EXCERPT TO READ
⁂
The best thing for Spanish speakers to do is forget about trying to use the English subjunctive and use the infinitive instead, like us


----------



## queen12

Ahora que pienso, cómo puedo diferenciar?

Yo les dije que tomaran el bus. Yo les dije que tomen el bus.

Las dos las traduciría como: I told them to take the bus?

cuál es la pequeña diferencia en significado de la que hablas, Kinsk?

Esa es mi duda


----------



## queen12

Any help for my last question? Please!


----------



## k-in-sc

queen12 said:


> Yo les dije que tomaran el bus. Yo les dije que tomen el bus.
> 
> Las dos las traduciría como: I told them to take the bus?


No difference in tense.
"I told them they should do it" sounds more like a suggestion, while "I told them to do it" could be a suggestion or an order.


----------



## Cal inhibes

SevenDays said:


> Se entiende que con el verbo "warn", la _advertencia_ va dirigida a una persona o entidad específica. Dicho de otra manera, el complemento del verbo "warn" necesita su propio sujeto o referente. . . .
> Saludos


No es necesario que exista ese referente. La advertencia puede hacerse en sentido general. I warned about an inminent fire. I warned that I was turning left. Los diccionarios ingleses lo aceptan como verbo intransitivo, de modo que no es indispensable un complemento directo. 
Saludos


----------



## k-in-sc

Those examples don't sound very good to me. They sound like something is missing.


----------



## aztlaniano

queen12 said:


> I warned them that they stayed home' is the same as 'I warned them to stay home'


No, no es lo mismo.
I warned them to stay home: Les avisé que quedasen en casa.
⁂
Stored data entries
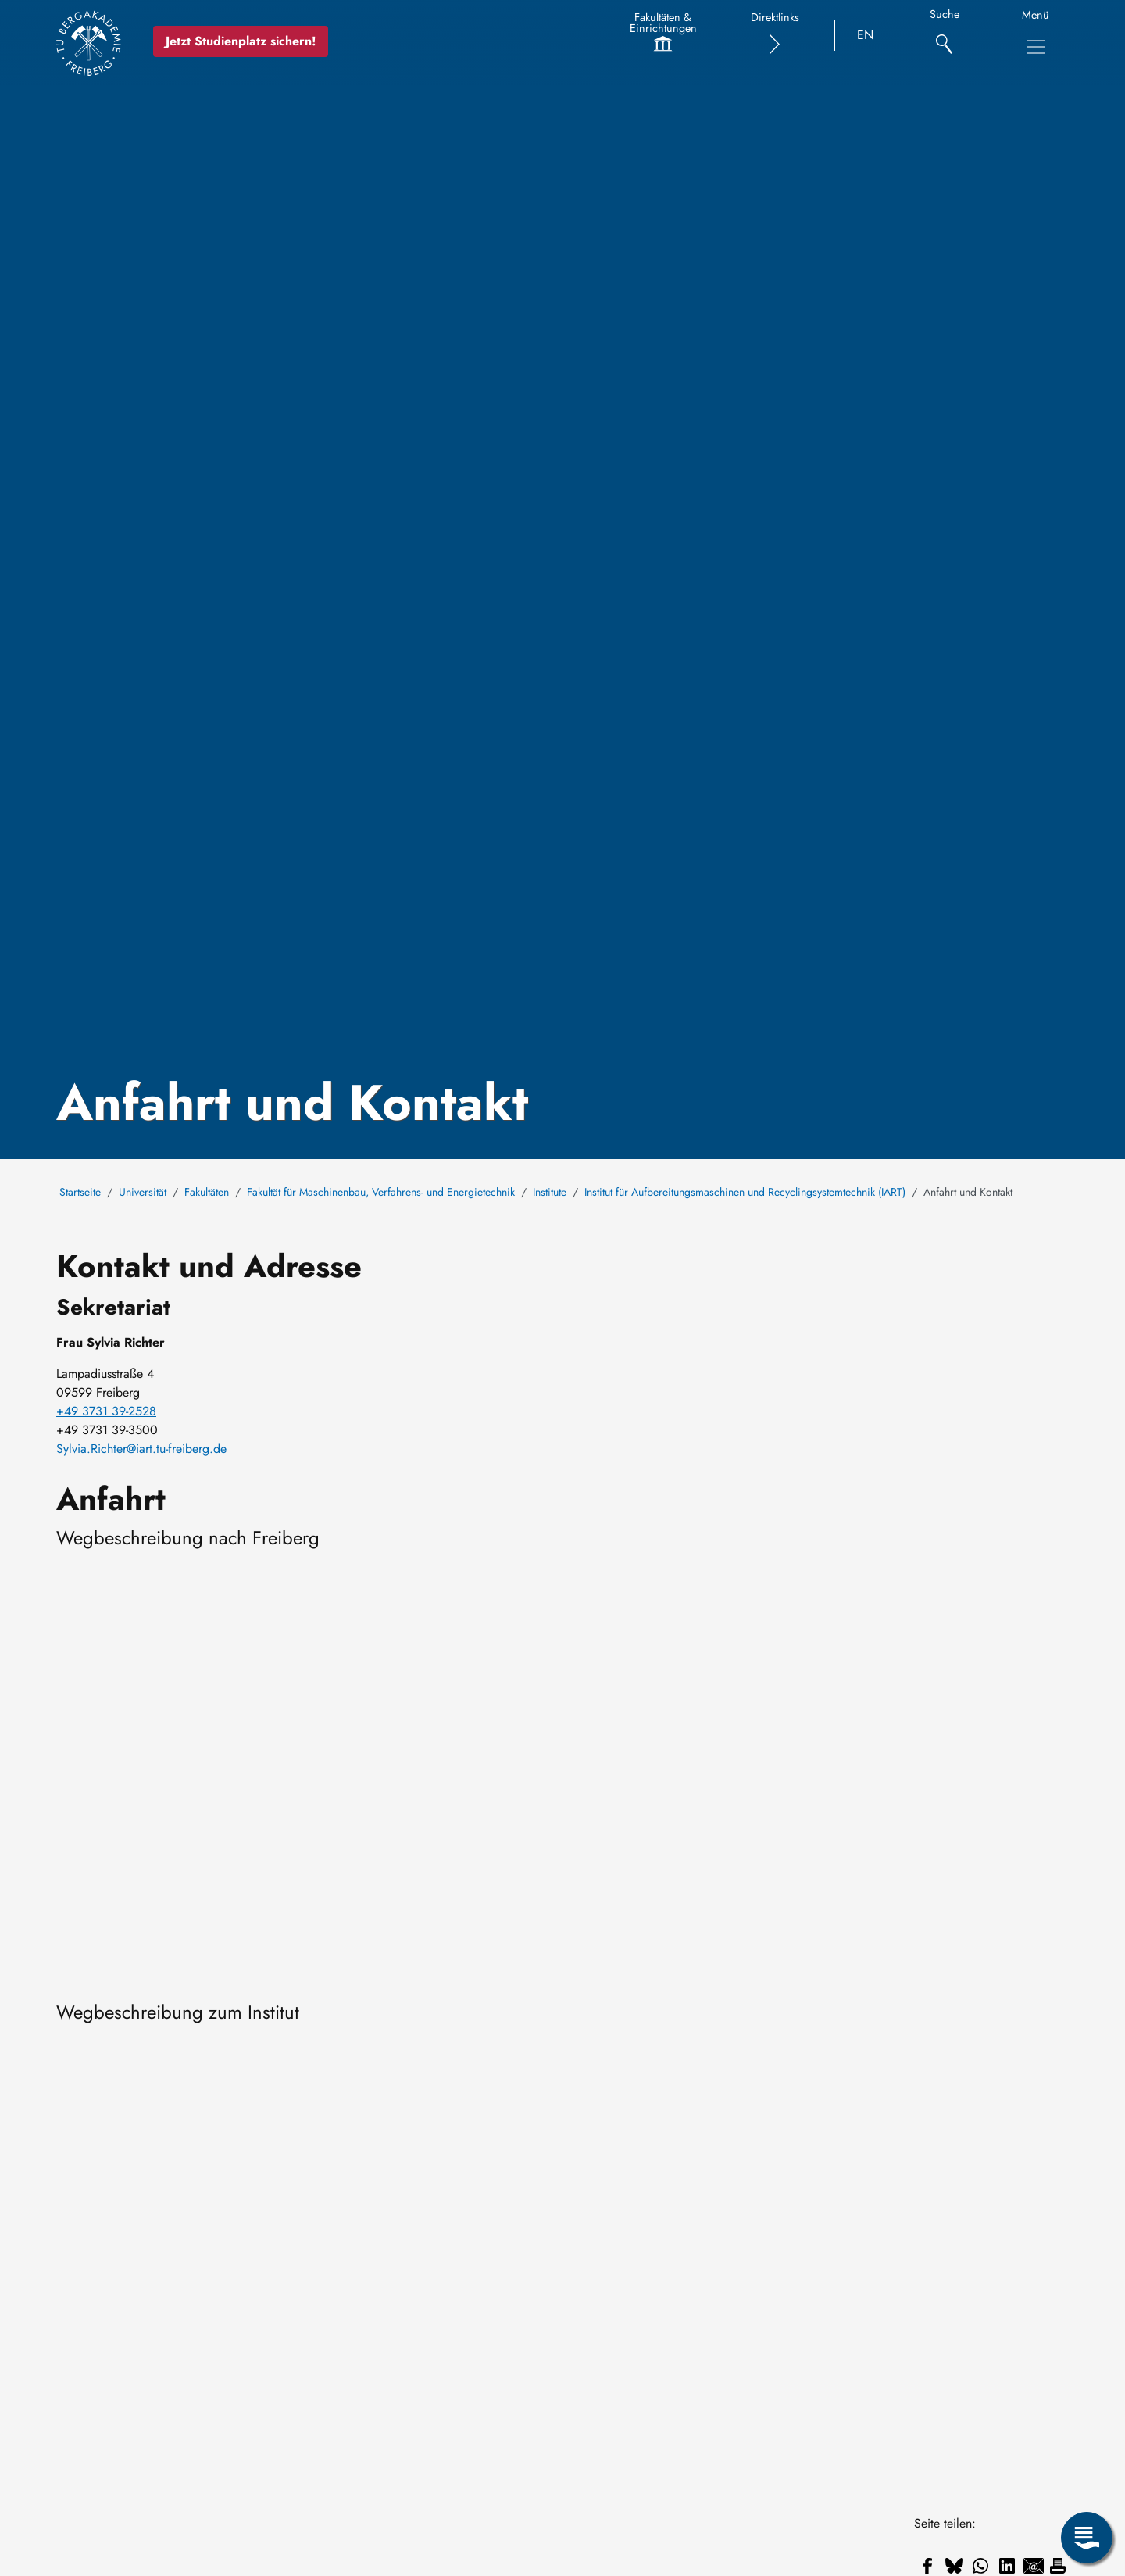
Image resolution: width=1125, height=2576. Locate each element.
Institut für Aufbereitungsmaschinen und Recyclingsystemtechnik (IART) (744, 1192)
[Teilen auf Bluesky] (954, 2566)
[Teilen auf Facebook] (927, 2566)
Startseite (80, 1192)
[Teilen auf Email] (1033, 2566)
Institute (549, 1192)
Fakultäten (206, 1192)
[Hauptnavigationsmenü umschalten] (1036, 47)
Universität (142, 1192)
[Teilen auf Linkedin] (1007, 2566)
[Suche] (944, 36)
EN (865, 35)
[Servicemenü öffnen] (1086, 2537)
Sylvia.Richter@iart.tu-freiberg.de (141, 1449)
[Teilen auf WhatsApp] (980, 2566)
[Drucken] (1058, 2566)
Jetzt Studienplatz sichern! (248, 41)
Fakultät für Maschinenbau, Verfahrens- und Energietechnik (381, 1192)
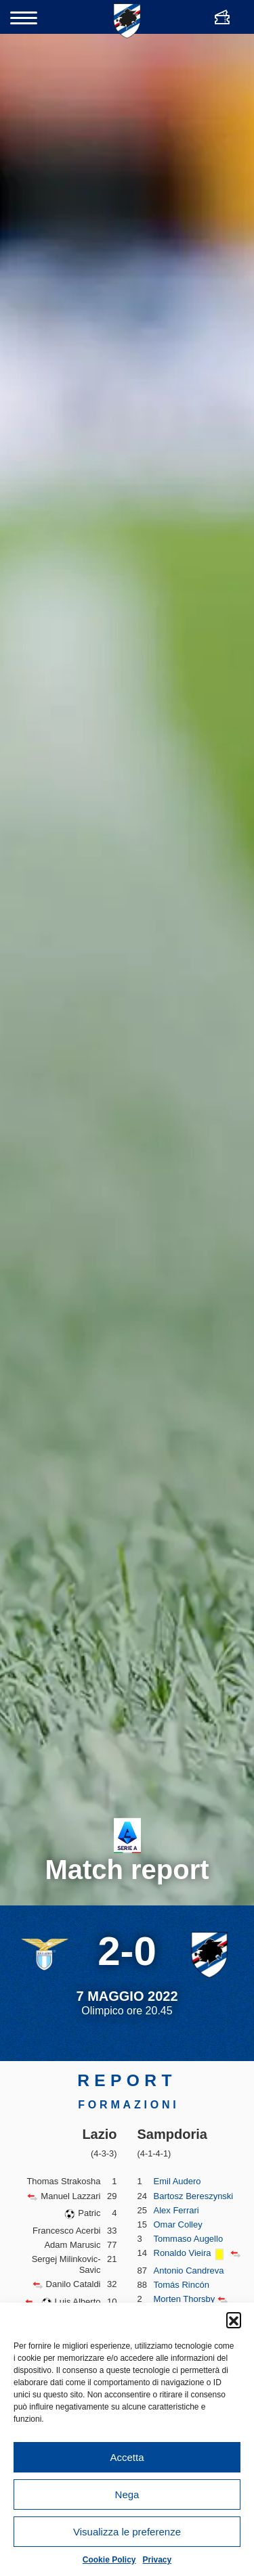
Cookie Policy (109, 2559)
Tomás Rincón (181, 2285)
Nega (127, 2494)
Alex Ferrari (176, 2210)
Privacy (157, 2559)
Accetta (127, 2457)
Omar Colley (178, 2224)
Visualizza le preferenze (127, 2531)
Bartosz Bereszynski (194, 2196)
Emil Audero (177, 2181)
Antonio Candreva (189, 2270)
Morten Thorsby (184, 2299)
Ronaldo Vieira (182, 2253)
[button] (233, 2319)
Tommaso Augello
⁂
TASK TO CARRY OUT
In the forum thread, what difference does k-in-sc give between "I told them they should do it" and "I told them to do it"?

SOLUTION BELOW
"I told them they should do it" sounds more like a suggestion, while "I told them to do it" could be either a suggestion or an order.